A major structural and functional component of the ribosome, which builds proteins in a cell, is 16s rRNA, or 16s ribosomal nucleic acid. The ribosome has a small subunit and the large subunit, both of which are made up of various types of rRNA and proteins that associate with the rRNA to help it function more efficiently. Most of the small subunit is composed of 16s rRNA. This RNA has two major functions, to make proper connections between the subunits and to ensure that the protein created by the ribosome is accurate. Its structure and function is highly conserved between varied types of organisms.

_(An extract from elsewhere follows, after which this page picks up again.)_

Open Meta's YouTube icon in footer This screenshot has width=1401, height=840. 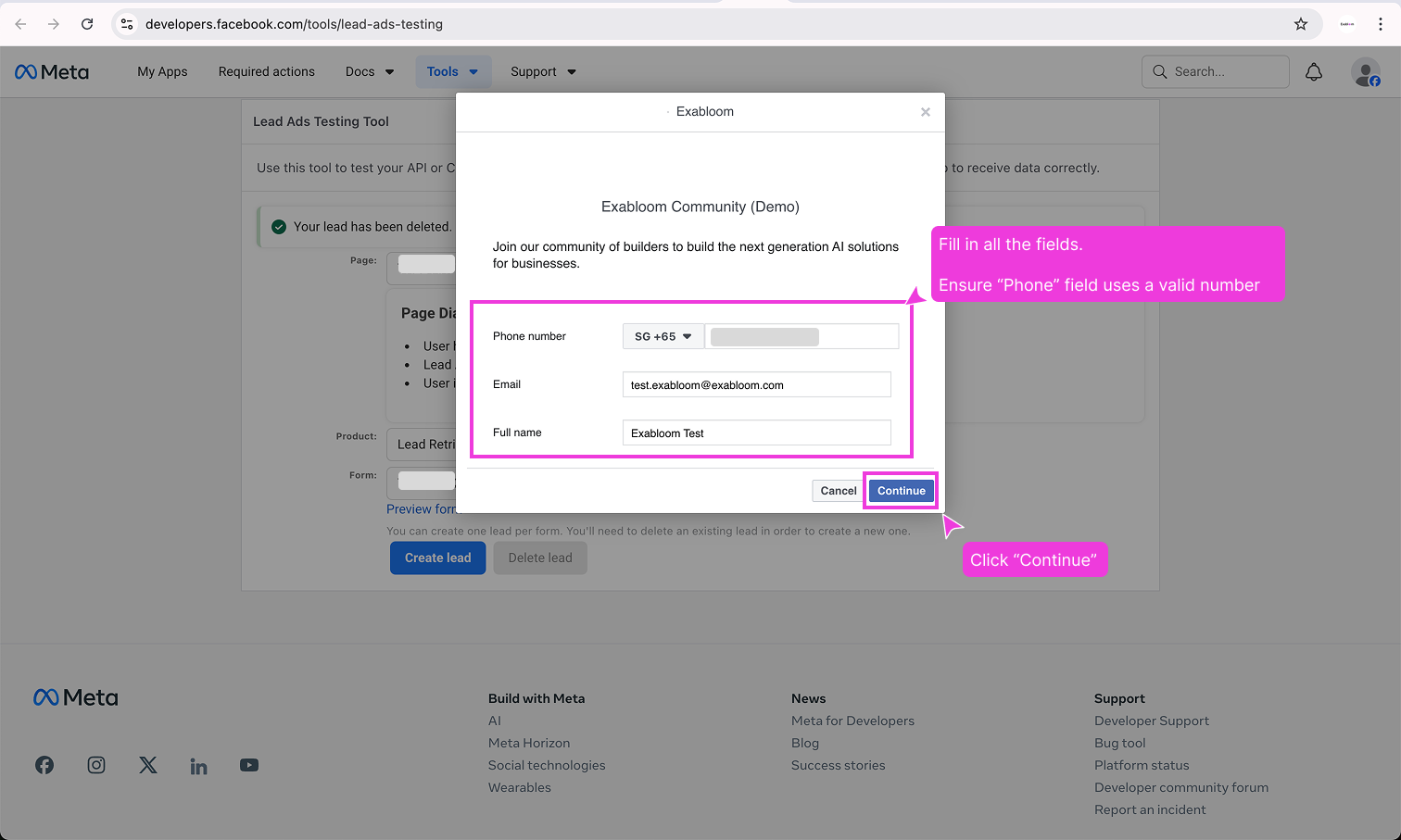coord(249,765)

Ribosomes build proteins based on a system similar to a mechanical assembly line, and all of this functionality is handled by 16s rRNA. The RNA contains three pockets which, in order, bring in the building blocks of proteins, connect them to the growing protein, then eject the used pieces to prepare for making the next connection. This process sounds simple, but it is tightly controlled and must be very precise. A mistake in any of these steps can cause proteins to be built incorrectly, which can cause many levels of genetic disease. Since all organisms rely to some degree on proteins, the important function of protein building almost always relies on 16s rRNA.

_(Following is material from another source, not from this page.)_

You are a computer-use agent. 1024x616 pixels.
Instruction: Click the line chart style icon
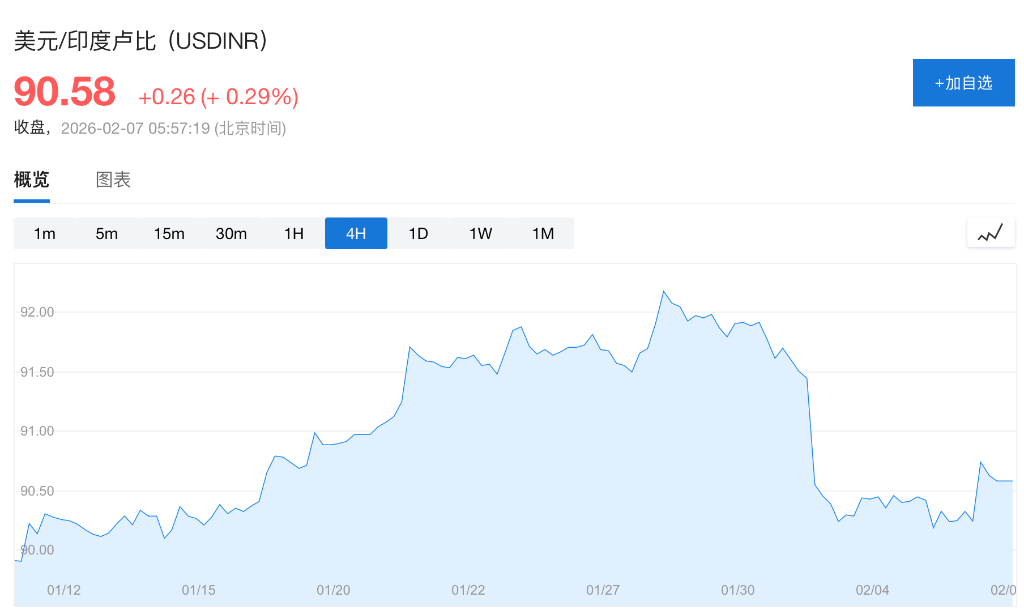990,232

The structure of 16s rRNA does not need to be exactly the same among organisms, although its function does. Between species, and even within a single organism, the exact sequence of nucleic acids in a particular RNA molecule can vary without any detriment to the organism. Often, multiple locations in the sequence will vary, but that is not always the case. These variations are called ribotypes. They are of particular interest when studying the ecology and evolution of single celled organisms like bacteria.

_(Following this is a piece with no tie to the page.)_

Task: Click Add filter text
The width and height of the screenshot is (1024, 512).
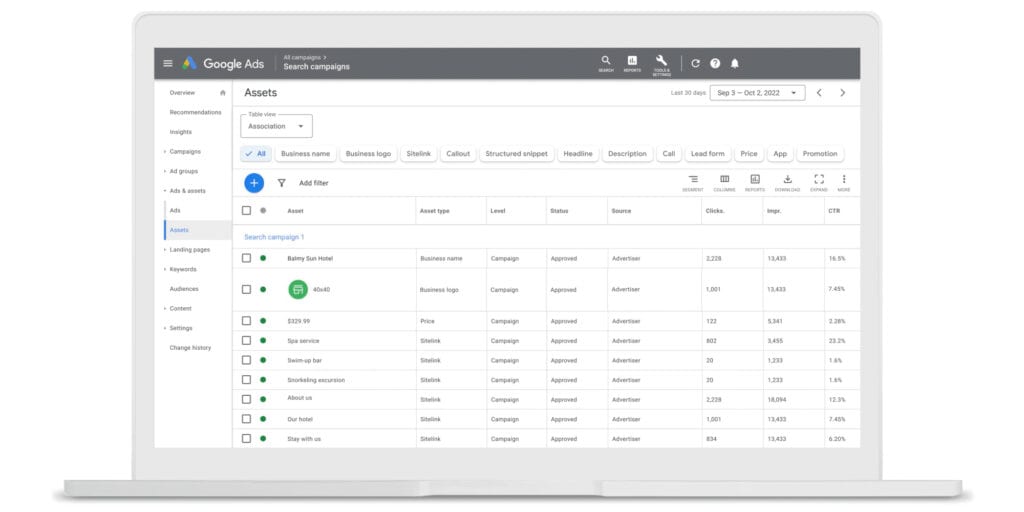Action: click(313, 183)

16s rRNA is often used as a molecular marker, where its sequence and structure are analyzed to determine the degree of change between species, particularly bacteria. Its data is often used to build phylogenetic trees, which are diagrams of possible relationships between species. The high conservation of RNA between species makes differences all the more apparent. Ribotypes may help or hinder this type of research, because they may mark a significant change, but also may be just an organism-specific RNA variation. The research can be used to predict evolution of microorganisms or develop drug targets to prevent bacteria from making proteins they need to survive, so it has direct applications to human health.